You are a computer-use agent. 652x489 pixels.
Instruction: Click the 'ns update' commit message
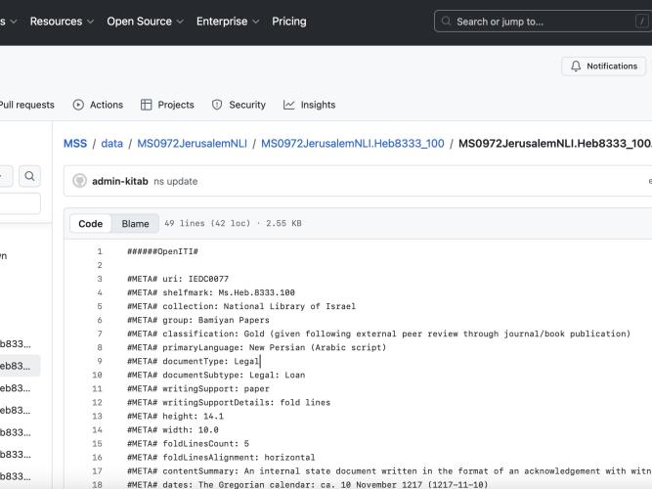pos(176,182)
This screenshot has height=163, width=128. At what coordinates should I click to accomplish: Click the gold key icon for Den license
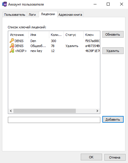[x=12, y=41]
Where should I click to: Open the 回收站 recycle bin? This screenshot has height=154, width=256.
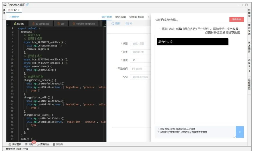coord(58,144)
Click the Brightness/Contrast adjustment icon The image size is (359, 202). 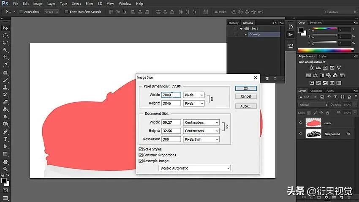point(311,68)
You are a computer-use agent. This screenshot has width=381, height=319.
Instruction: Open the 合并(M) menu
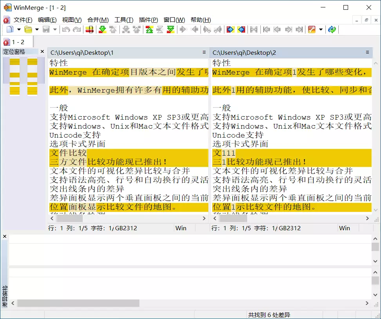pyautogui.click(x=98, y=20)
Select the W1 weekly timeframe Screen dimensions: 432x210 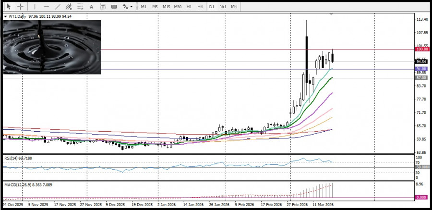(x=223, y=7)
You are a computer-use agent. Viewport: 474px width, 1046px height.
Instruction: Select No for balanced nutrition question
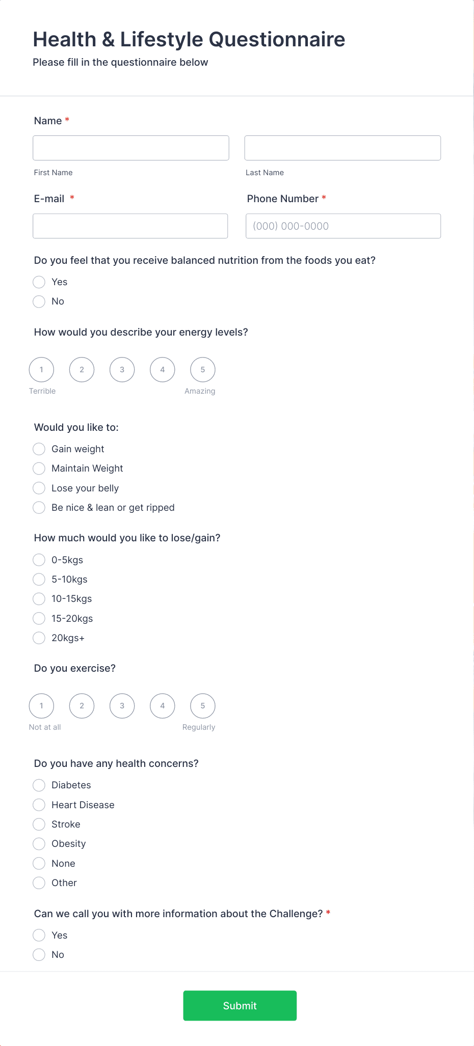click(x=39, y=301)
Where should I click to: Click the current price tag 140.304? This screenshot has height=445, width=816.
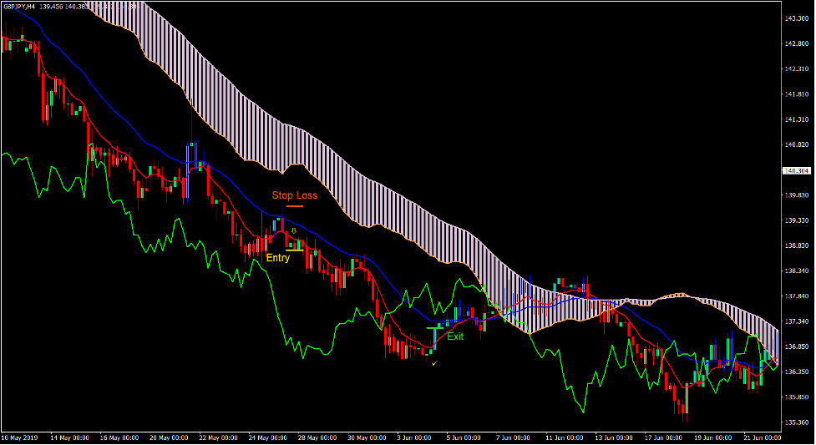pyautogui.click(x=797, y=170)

============================================================

DIRECTIONS FOR THIS TASK.
Please retype the lines from the one that contains "Where should I click to: Click" to the final line of the records, both included, exactly as written and without any pictures.

RESPONSE FOR THIS EXERCISE.
Where should I click to: Click the current price tag 140.304? This screenshot has height=445, width=816.
pyautogui.click(x=797, y=170)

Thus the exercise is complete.